Stored data entries:
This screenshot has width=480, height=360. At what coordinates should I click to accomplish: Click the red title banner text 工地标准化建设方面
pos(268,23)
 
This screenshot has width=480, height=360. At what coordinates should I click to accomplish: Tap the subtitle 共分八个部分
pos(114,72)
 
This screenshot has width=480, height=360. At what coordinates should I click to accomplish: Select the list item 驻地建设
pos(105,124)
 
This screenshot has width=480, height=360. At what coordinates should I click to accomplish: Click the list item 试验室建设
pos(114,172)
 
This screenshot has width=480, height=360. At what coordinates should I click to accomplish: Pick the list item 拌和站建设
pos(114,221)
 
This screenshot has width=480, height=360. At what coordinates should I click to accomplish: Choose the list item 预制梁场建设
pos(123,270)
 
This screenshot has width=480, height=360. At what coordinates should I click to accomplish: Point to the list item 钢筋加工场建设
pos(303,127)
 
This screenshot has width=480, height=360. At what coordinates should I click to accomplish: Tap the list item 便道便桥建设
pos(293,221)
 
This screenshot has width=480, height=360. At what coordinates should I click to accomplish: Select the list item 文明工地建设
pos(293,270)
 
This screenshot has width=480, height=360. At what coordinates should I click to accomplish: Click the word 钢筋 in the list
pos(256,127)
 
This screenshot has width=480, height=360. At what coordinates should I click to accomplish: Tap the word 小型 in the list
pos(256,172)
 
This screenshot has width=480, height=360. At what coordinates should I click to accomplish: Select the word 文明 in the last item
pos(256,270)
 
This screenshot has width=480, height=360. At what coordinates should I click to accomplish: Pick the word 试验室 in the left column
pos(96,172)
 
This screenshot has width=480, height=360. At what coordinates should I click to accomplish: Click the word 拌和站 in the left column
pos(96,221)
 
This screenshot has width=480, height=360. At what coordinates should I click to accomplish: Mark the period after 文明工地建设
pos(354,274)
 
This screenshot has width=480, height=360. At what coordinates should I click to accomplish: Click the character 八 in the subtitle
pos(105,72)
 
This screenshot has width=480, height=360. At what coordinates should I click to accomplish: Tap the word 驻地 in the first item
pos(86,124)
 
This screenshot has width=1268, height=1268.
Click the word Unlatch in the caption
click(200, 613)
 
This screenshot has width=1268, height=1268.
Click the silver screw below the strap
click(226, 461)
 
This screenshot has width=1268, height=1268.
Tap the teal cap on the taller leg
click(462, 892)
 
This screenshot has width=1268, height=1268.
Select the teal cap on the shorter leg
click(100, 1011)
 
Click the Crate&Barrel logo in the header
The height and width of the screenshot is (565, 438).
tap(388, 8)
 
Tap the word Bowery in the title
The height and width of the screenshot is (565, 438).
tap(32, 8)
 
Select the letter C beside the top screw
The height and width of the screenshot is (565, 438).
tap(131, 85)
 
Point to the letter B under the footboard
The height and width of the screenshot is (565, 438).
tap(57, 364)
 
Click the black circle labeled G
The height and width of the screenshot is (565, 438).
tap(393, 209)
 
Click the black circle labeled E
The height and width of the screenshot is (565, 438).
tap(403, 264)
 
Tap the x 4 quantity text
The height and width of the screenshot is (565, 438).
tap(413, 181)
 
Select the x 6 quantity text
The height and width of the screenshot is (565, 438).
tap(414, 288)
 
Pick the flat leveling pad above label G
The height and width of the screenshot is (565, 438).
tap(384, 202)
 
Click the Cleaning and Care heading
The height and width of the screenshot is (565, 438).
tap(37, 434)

What you need to do: Reproduce all of the records above, line for line, without altering anything.

Task solution:
This screenshot has width=480, height=360. At what coordinates should I click to accomplish: Click the red title banner text 工地标准化建设方面
pos(268,23)
 
This screenshot has width=480, height=360. At what coordinates should I click to accomplish: Tap the subtitle 共分八个部分
pos(114,72)
 
This screenshot has width=480, height=360. At what coordinates should I click to accomplish: Select the list item 驻地建设
pos(105,124)
 
This screenshot has width=480, height=360. At what coordinates should I click to accomplish: Click the list item 试验室建设
pos(114,172)
 
This screenshot has width=480, height=360. At what coordinates should I click to accomplish: Pick the list item 拌和站建设
pos(114,221)
 
This screenshot has width=480, height=360. At what coordinates should I click to accomplish: Choose the list item 预制梁场建设
pos(123,270)
 
This screenshot has width=480, height=360. At what coordinates should I click to accomplish: Point to the list item 钢筋加工场建设
pos(303,127)
 
This screenshot has width=480, height=360. At what coordinates should I click to accomplish: Tap the list item 便道便桥建设
pos(293,221)
 
This screenshot has width=480, height=360. At what coordinates should I click to accomplish: Select the list item 文明工地建设
pos(293,270)
 
This screenshot has width=480, height=360. At what coordinates should I click to accomplish: Click the word 钢筋 in the list
pos(256,127)
 
This screenshot has width=480, height=360. At what coordinates should I click to accomplish: Tap the word 小型 in the list
pos(256,172)
 
This screenshot has width=480, height=360. At what coordinates should I click to accomplish: Select the word 文明 in the last item
pos(256,270)
 
This screenshot has width=480, height=360. At what coordinates should I click to accomplish: Pick the word 试验室 in the left column
pos(96,172)
 
This screenshot has width=480, height=360. At what coordinates should I click to accomplish: Click the word 拌和站 in the left column
pos(96,221)
 
This screenshot has width=480, height=360. At what coordinates should I click to accomplish: Mark the period after 文明工地建设
pos(354,274)
 
This screenshot has width=480, height=360. At what coordinates should I click to accomplish: Click the character 八 in the subtitle
pos(105,72)
 
This screenshot has width=480, height=360. At what coordinates should I click to accomplish: Tap the word 驻地 in the first item
pos(86,124)
 
This screenshot has width=1268, height=1268.
Click the word Unlatch in the caption
click(200, 613)
 
This screenshot has width=1268, height=1268.
Click the silver screw below the strap
click(226, 461)
 
This screenshot has width=1268, height=1268.
Tap the teal cap on the taller leg
click(462, 892)
 
This screenshot has width=1268, height=1268.
Select the teal cap on the shorter leg
click(100, 1011)
 
Click the Crate&Barrel logo in the header
The height and width of the screenshot is (565, 438).
tap(388, 8)
 
Tap the word Bowery in the title
The height and width of the screenshot is (565, 438).
tap(32, 8)
 
Select the letter C beside the top screw
The height and width of the screenshot is (565, 438).
tap(131, 85)
 
Point to the letter B under the footboard
The height and width of the screenshot is (565, 438).
tap(57, 364)
 
Click the black circle labeled G
The height and width of the screenshot is (565, 438).
tap(393, 209)
 
Click the black circle labeled E
The height and width of the screenshot is (565, 438).
tap(403, 264)
 
Tap the x 4 quantity text
The height and width of the screenshot is (565, 438).
tap(413, 181)
 
Select the x 6 quantity text
The height and width of the screenshot is (565, 438).
tap(414, 288)
 
Pick the flat leveling pad above label G
The height and width of the screenshot is (565, 438).
tap(384, 202)
 
Click the Cleaning and Care heading
The height and width of the screenshot is (565, 438).
tap(37, 434)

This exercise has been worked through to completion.